Quantas reuniões de Daily Scrum você já presenciou que pareciam apenas uma leitura mecânica de tarefas, sem qualquer conexão real com a estratégia de crescimento da empresa? O fenômeno da “agilidade cosmética” é uma das armadilhas mais comuns no ecossistema de inovação. Empresas cobrem paredes com post-its coloridos e adotam terminologias em inglês, mas continuam operando sob uma lógica de comando e controle que sufoca a experimentação. Se a agilidade não serve para reduzir o ciclo entre uma ideia e o aprendizado validado pelo mercado, ela é apenas teatro corporativo. A verdadeira tração não nasce da velocidade com que entregamos funcionalidades, mas da inteligência com que descartamos o que não gera valor.

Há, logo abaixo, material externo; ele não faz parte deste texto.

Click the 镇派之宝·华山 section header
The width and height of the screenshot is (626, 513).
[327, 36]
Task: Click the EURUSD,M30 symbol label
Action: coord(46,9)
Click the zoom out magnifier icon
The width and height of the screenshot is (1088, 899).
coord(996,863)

Para uma startup em estágio inicial ou uma corporação em plena transformação digital, o foco deve ser o outcome (resultado de negócio) e não o output (quantidade de código ou tarefas entregues). O MVP como ferramenta de redução de risco, não de custo Muitos empreendedores ainda confundem o Produto Mínimo Viável (MVP) com uma versão malfeita ou incompleta de sua visão final. No nível estratégico, o MVP é um experimento científico desenhado para testar premissas de alto risco. Imagine uma startup de logística que deseja implementar IA para otimizar rotas de última milha. Antes de contratar três engenheiros de dados e passar seis meses desenvolvendo algoritmos complexos, a agilidade real exige validar se os motoristas realmente seguiriam as orientações de um sistema automatizado.
desenvolvimentos de aplicativos mobile
Um exemplo prático: uma fintech com a qual colaborei recentemente queria lançar um módulo de crédito para PMEs. Em vez de construir a infraestrutura bancária completa, criaram uma landing page com um simulador simples e um processo de análise manual nos bastidores (o famoso “Mágico de Oz”). Em duas semanas, descobriram que o problema real dos clientes não era a taxa de juros, mas a burocracia na submissão de documentos. Esse aprendizado economizou meses de desenvolvimento inútil. Isso é tração.